Task prompt >>
The word "computer" occurs in some lines of the data. Return each such line.

Data for this exercise >>
────────────────
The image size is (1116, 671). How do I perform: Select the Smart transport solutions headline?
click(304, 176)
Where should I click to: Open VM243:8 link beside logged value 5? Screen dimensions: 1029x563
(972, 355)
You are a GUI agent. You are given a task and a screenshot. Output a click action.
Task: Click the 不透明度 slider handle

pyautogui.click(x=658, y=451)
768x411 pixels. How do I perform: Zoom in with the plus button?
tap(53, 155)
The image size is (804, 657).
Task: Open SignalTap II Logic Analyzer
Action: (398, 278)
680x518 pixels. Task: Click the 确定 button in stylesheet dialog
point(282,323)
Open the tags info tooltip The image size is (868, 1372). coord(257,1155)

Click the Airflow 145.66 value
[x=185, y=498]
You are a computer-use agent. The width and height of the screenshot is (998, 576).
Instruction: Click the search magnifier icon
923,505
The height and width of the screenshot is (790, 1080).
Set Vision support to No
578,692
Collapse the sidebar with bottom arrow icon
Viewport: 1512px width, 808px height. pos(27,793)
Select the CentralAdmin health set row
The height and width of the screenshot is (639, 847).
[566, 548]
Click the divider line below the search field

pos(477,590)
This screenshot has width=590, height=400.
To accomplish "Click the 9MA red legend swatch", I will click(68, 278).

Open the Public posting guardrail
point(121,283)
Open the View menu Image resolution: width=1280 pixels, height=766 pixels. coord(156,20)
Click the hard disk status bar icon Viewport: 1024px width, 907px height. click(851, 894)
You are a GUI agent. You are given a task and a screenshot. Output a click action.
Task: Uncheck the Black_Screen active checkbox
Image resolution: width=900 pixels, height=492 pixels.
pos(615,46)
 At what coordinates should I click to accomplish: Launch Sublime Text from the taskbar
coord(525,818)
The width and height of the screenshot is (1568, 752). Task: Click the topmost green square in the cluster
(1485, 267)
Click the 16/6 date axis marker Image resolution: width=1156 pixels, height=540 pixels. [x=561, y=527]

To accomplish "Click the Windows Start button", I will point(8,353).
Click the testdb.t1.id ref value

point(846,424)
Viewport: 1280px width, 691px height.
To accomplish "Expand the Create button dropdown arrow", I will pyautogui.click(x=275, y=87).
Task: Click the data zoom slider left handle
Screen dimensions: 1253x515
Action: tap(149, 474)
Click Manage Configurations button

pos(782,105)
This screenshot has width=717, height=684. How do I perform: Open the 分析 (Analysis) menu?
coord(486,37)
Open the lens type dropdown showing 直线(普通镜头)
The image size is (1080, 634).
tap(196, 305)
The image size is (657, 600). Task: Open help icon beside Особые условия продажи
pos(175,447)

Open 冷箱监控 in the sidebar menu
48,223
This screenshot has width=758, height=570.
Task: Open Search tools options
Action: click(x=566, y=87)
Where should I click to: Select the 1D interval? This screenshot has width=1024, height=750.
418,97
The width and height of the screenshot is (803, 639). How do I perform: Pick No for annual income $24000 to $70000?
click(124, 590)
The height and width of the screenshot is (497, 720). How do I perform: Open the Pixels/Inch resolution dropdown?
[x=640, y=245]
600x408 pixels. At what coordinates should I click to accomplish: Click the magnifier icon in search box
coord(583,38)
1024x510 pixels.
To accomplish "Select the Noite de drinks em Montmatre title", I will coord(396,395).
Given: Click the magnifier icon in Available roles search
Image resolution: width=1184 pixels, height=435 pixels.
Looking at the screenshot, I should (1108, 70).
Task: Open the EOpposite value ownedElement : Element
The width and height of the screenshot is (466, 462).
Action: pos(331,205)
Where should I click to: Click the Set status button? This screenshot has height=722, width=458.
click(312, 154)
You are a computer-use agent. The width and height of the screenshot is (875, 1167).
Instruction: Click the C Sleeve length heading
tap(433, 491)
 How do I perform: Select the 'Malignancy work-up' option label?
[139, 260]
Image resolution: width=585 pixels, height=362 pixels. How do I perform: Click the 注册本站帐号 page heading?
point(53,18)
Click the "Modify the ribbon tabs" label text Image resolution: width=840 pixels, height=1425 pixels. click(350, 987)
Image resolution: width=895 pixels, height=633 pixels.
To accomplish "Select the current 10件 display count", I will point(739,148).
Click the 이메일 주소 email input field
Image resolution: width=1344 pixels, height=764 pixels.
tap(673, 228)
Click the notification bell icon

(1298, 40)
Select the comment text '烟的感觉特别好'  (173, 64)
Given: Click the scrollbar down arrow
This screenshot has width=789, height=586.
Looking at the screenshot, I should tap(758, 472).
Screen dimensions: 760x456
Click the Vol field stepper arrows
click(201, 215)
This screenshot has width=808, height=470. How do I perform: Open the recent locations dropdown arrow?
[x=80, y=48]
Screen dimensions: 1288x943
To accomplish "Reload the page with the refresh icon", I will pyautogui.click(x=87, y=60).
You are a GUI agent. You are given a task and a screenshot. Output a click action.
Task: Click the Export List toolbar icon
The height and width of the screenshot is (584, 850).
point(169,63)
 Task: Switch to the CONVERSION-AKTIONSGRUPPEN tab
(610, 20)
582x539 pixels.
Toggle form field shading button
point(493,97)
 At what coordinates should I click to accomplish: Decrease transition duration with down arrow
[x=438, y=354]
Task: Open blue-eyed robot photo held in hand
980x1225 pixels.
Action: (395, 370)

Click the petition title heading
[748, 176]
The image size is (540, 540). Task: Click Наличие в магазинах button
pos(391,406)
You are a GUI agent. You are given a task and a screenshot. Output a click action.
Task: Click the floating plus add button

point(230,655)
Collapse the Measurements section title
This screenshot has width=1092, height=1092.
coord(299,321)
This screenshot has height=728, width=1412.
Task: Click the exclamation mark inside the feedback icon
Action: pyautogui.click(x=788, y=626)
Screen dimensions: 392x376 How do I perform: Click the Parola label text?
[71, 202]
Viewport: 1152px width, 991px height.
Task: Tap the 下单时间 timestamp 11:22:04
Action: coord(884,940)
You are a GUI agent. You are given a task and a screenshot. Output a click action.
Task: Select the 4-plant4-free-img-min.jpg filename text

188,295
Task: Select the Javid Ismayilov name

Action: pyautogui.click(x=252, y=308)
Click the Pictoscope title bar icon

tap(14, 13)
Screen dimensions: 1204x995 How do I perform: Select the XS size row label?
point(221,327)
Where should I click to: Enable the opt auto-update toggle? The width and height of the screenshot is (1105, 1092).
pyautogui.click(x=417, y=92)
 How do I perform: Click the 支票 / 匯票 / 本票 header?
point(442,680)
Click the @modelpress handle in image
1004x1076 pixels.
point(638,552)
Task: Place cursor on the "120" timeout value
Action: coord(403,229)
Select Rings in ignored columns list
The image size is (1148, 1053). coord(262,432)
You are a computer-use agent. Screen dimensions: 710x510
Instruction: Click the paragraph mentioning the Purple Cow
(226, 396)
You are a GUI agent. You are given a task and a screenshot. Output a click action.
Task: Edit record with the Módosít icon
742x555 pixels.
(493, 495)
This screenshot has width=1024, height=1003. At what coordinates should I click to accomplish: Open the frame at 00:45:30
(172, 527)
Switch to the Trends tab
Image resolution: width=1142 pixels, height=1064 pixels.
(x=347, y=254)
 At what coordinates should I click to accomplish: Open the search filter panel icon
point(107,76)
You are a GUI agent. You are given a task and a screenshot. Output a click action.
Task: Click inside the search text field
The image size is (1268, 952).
────────────────
Task response >>
You are a computer-use agent. The width and height of the screenshot is (998, 576).
You are a computer-use agent. The width and height of the screenshot is (875, 1167).
You are a computer-use agent. Screen dimensions: 710x510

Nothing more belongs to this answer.